Extracted records:
=== Section Start ===
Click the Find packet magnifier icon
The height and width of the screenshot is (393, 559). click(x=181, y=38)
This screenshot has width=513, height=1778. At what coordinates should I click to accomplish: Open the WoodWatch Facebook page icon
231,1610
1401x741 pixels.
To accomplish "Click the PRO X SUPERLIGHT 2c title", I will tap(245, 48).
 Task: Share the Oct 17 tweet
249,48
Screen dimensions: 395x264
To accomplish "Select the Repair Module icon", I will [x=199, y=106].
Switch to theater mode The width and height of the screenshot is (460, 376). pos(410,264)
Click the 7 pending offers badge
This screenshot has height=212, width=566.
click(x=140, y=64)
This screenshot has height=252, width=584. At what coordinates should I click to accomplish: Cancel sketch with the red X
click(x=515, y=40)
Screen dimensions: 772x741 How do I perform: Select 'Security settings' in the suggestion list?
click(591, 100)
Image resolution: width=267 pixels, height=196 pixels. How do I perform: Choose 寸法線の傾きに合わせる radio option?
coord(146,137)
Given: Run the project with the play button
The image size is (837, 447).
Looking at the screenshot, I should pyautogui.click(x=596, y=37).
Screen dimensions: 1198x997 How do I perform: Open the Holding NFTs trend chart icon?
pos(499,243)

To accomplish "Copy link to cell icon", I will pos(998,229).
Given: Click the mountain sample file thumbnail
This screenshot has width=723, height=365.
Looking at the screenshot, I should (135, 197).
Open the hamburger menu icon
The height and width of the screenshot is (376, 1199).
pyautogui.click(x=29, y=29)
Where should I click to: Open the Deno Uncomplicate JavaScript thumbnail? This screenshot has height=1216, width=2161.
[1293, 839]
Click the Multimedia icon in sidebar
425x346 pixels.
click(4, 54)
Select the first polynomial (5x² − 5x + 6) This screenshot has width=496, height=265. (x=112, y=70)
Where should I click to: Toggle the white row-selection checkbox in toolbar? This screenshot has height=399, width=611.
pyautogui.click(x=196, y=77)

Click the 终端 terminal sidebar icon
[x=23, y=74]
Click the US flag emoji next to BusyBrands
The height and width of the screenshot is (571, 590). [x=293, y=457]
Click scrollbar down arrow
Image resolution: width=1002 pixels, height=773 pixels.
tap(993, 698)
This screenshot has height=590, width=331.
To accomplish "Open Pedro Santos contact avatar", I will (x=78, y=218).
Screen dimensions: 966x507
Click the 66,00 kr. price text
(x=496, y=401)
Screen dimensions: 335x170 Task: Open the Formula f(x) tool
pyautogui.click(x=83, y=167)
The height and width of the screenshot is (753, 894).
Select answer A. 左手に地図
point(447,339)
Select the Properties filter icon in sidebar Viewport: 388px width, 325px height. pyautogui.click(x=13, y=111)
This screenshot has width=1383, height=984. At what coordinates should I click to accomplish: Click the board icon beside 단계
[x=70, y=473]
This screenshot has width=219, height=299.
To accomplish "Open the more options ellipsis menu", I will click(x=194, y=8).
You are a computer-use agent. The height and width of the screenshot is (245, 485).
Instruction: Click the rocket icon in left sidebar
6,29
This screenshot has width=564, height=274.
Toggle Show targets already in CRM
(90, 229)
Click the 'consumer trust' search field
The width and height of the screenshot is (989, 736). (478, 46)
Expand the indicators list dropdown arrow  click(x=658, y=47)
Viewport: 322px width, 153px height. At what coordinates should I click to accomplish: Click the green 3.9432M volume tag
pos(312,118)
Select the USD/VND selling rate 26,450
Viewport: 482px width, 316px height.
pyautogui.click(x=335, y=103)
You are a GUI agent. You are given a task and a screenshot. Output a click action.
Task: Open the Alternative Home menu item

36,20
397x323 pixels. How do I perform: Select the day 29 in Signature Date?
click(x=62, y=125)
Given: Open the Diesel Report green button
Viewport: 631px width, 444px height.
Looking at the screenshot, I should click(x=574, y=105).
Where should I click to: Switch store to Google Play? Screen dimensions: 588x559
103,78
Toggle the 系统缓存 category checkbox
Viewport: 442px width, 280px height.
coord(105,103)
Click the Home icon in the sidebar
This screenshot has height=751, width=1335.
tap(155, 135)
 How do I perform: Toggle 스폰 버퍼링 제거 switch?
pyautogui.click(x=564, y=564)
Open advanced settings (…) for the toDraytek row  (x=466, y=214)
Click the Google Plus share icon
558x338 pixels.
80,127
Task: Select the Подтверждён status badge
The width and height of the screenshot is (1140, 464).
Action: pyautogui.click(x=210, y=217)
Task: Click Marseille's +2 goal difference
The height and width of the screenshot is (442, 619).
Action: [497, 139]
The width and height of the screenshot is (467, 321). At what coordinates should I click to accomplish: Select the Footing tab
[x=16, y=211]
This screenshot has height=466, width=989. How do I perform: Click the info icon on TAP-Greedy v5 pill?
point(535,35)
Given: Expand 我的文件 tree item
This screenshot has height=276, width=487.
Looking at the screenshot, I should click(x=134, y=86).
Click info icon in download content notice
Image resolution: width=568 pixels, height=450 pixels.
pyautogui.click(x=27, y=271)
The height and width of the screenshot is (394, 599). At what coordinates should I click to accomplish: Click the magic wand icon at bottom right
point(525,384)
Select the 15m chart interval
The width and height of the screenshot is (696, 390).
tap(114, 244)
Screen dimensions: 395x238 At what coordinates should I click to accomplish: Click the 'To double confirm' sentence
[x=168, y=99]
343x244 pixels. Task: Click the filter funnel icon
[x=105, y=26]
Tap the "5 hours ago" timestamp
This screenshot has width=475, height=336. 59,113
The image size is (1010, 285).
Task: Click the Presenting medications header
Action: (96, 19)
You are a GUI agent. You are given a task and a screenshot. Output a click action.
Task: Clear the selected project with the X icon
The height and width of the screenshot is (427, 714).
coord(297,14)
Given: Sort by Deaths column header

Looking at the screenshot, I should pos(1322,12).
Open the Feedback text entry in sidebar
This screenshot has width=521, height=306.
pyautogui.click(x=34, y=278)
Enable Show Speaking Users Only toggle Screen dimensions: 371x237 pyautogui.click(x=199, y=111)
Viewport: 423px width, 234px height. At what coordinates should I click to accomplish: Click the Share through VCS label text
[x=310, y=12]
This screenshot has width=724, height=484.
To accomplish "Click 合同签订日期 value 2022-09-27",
=== Section End ===
# [YOUR TASK]
Return the entries above exactly as they were written.

# [SOLUTION FOR THIS TASK]
Click the Find packet magnifier icon
The height and width of the screenshot is (393, 559). click(x=181, y=38)
This screenshot has width=513, height=1778. At what coordinates should I click to accomplish: Open the WoodWatch Facebook page icon
231,1610
1401x741 pixels.
To accomplish "Click the PRO X SUPERLIGHT 2c title", I will tap(245, 48).
 Task: Share the Oct 17 tweet
249,48
Screen dimensions: 395x264
To accomplish "Select the Repair Module icon", I will [x=199, y=106].
Switch to theater mode The width and height of the screenshot is (460, 376). pos(410,264)
Click the 7 pending offers badge
This screenshot has height=212, width=566.
click(x=140, y=64)
This screenshot has height=252, width=584. At what coordinates should I click to accomplish: Cancel sketch with the red X
click(x=515, y=40)
Screen dimensions: 772x741 How do I perform: Select 'Security settings' in the suggestion list?
click(591, 100)
Image resolution: width=267 pixels, height=196 pixels. How do I perform: Choose 寸法線の傾きに合わせる radio option?
coord(146,137)
Given: Run the project with the play button
The image size is (837, 447).
Looking at the screenshot, I should pyautogui.click(x=596, y=37).
Screen dimensions: 1198x997 How do I perform: Open the Holding NFTs trend chart icon?
pos(499,243)

To accomplish "Copy link to cell icon", I will pos(998,229).
Given: Click the mountain sample file thumbnail
This screenshot has width=723, height=365.
Looking at the screenshot, I should (135, 197).
Open the hamburger menu icon
The height and width of the screenshot is (376, 1199).
pyautogui.click(x=29, y=29)
Where should I click to: Open the Deno Uncomplicate JavaScript thumbnail? This screenshot has height=1216, width=2161.
[1293, 839]
Click the Multimedia icon in sidebar
425x346 pixels.
click(4, 54)
Select the first polynomial (5x² − 5x + 6) This screenshot has width=496, height=265. (x=112, y=70)
Where should I click to: Toggle the white row-selection checkbox in toolbar? This screenshot has height=399, width=611.
pyautogui.click(x=196, y=77)

Click the 终端 terminal sidebar icon
[x=23, y=74]
Click the US flag emoji next to BusyBrands
The height and width of the screenshot is (571, 590). [x=293, y=457]
Click scrollbar down arrow
Image resolution: width=1002 pixels, height=773 pixels.
tap(993, 698)
This screenshot has height=590, width=331.
To accomplish "Open Pedro Santos contact avatar", I will (x=78, y=218).
Screen dimensions: 966x507
Click the 66,00 kr. price text
(x=496, y=401)
Screen dimensions: 335x170 Task: Open the Formula f(x) tool
pyautogui.click(x=83, y=167)
The height and width of the screenshot is (753, 894).
Select answer A. 左手に地図
point(447,339)
Select the Properties filter icon in sidebar Viewport: 388px width, 325px height. pyautogui.click(x=13, y=111)
This screenshot has width=1383, height=984. At what coordinates should I click to accomplish: Click the board icon beside 단계
[x=70, y=473]
This screenshot has width=219, height=299.
To accomplish "Open the more options ellipsis menu", I will click(x=194, y=8).
You are a computer-use agent. The height and width of the screenshot is (245, 485).
Instruction: Click the rocket icon in left sidebar
6,29
This screenshot has width=564, height=274.
Toggle Show targets already in CRM
(90, 229)
Click the 'consumer trust' search field
The width and height of the screenshot is (989, 736). (478, 46)
Expand the indicators list dropdown arrow  click(x=658, y=47)
Viewport: 322px width, 153px height. At what coordinates should I click to accomplish: Click the green 3.9432M volume tag
pos(312,118)
Select the USD/VND selling rate 26,450
Viewport: 482px width, 316px height.
pyautogui.click(x=335, y=103)
You are a GUI agent. You are given a task and a screenshot. Output a click action.
Task: Open the Alternative Home menu item

36,20
397x323 pixels. How do I perform: Select the day 29 in Signature Date?
click(x=62, y=125)
Given: Open the Diesel Report green button
Viewport: 631px width, 444px height.
Looking at the screenshot, I should click(x=574, y=105).
Where should I click to: Switch store to Google Play? Screen dimensions: 588x559
103,78
Toggle the 系统缓存 category checkbox
Viewport: 442px width, 280px height.
coord(105,103)
Click the Home icon in the sidebar
This screenshot has height=751, width=1335.
tap(155, 135)
 How do I perform: Toggle 스폰 버퍼링 제거 switch?
pyautogui.click(x=564, y=564)
Open advanced settings (…) for the toDraytek row  (x=466, y=214)
Click the Google Plus share icon
558x338 pixels.
80,127
Task: Select the Подтверждён status badge
The width and height of the screenshot is (1140, 464).
Action: pyautogui.click(x=210, y=217)
Task: Click Marseille's +2 goal difference
The height and width of the screenshot is (442, 619).
Action: [497, 139]
The width and height of the screenshot is (467, 321). At what coordinates should I click to accomplish: Select the Footing tab
[x=16, y=211]
This screenshot has height=466, width=989. How do I perform: Click the info icon on TAP-Greedy v5 pill?
point(535,35)
Given: Expand 我的文件 tree item
This screenshot has height=276, width=487.
Looking at the screenshot, I should click(x=134, y=86).
Click info icon in download content notice
Image resolution: width=568 pixels, height=450 pixels.
pyautogui.click(x=27, y=271)
The height and width of the screenshot is (394, 599). At what coordinates should I click to accomplish: Click the magic wand icon at bottom right
point(525,384)
Select the 15m chart interval
The width and height of the screenshot is (696, 390).
tap(114, 244)
Screen dimensions: 395x238 At what coordinates should I click to accomplish: Click the 'To double confirm' sentence
[x=168, y=99]
343x244 pixels. Task: Click the filter funnel icon
[x=105, y=26]
Tap the "5 hours ago" timestamp
This screenshot has width=475, height=336. 59,113
The image size is (1010, 285).
Task: Click the Presenting medications header
Action: (96, 19)
You are a GUI agent. You are given a task and a screenshot. Output a click action.
Task: Clear the selected project with the X icon
The height and width of the screenshot is (427, 714).
coord(297,14)
Given: Sort by Deaths column header

Looking at the screenshot, I should pos(1322,12).
Open the Feedback text entry in sidebar
This screenshot has width=521, height=306.
pyautogui.click(x=34, y=278)
Enable Show Speaking Users Only toggle Screen dimensions: 371x237 pyautogui.click(x=199, y=111)
Viewport: 423px width, 234px height. At what coordinates should I click to accomplish: Click the Share through VCS label text
[x=310, y=12]
This screenshot has width=724, height=484.
To accomplish "Click 合同签订日期 value 2022-09-27",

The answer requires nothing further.